Captain Lew Nolan was the best horseman in the entire British Crimean army, dashing and sexy and spirited and impatient, superb in the saddle. Lords Airey and Raglan and Lucan, perched high above the battle, the hills and valleys spread before them like a flattened map, sent him with a message to Cardigan’s lancers, the Light Brigade, to harass and attack some Russian guns, just then being packed up and removed to a safer distance. Nolan spurred his horse at speed down an alarmingly steep slope, arriving at Cardigan’s side to discover that at ground-level the guns were invisible. Cardigan — a deeply arrogant, unpleasant and stupid man, with the lowest possible opinion of his superiors — asked for clarification. “There!” Nolan is said to replied, impatiently and insolently, pointing his sabre in a fatally imprecise direction: “There are your guns!”

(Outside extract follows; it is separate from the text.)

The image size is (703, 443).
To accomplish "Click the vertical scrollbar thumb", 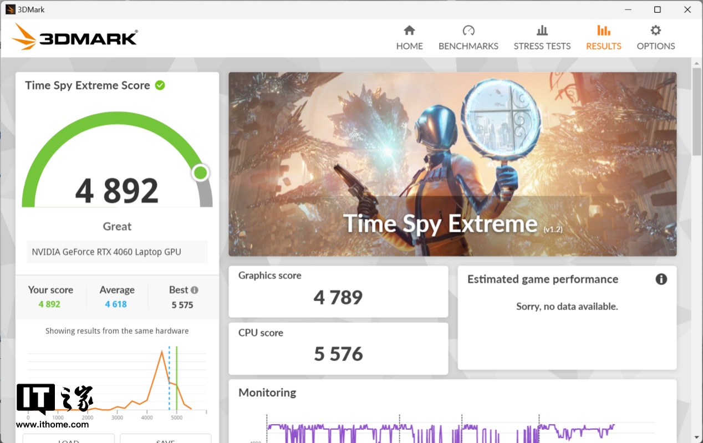I will 697,111.
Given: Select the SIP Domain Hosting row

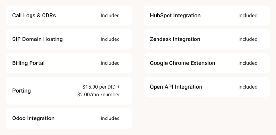Looking at the screenshot, I should [x=69, y=39].
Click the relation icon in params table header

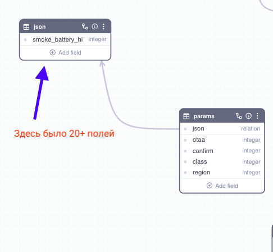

And so began the dreadful charge, first slow, but accelerating with extraordinary, many said uncanny discipline, into the mouths of the line of cannon, Cardigan ahead of his troops. Until, against all etiquette and decorum, Nolan suddenly darted ahead of him, perhaps (no one can know) realising a ghastly mistake was being made. A shell exploded near him and a fragment tore into his chest, exposing his heart. His horse veered wildly back long the valley, the body, stiffly upright, not toppling from it till all Nolan’s fellows were past. He was the first to die in that action, but only too many would join him. 

McLaren, yes of course, we’ll be getting to that anecdote momentarily, but before we do there’s a case to be made, isn’t there, that Adam, of all pop-stars in this moment, actually best embodied and used and put out into the world Vivienne Westwood’s attitudes and knowledge and sensibilities? I mean, yes, M&W were joined at the hip for a long time, and perhaps you couldn’t slip a sheet of paper between their philosophies, but Westwood is after all a fashion designer to this day, and her vivid sense, of the feel and look of clothes as a pre-rational vector and component, in love and hate and art and politics, runs right through this story. Maybe Adam learned from Jordan, maybe he learned from the Kings Road scene as a whole, it doesn’t much matter. The sexiness of historic cuts and conservative-traditional styles, how to use the subtle shock of the old, how to weave and swerve it, how to muddle and madden and thrill with elements right there in plain sight, and yet often (to this day) beneath political-critical radar…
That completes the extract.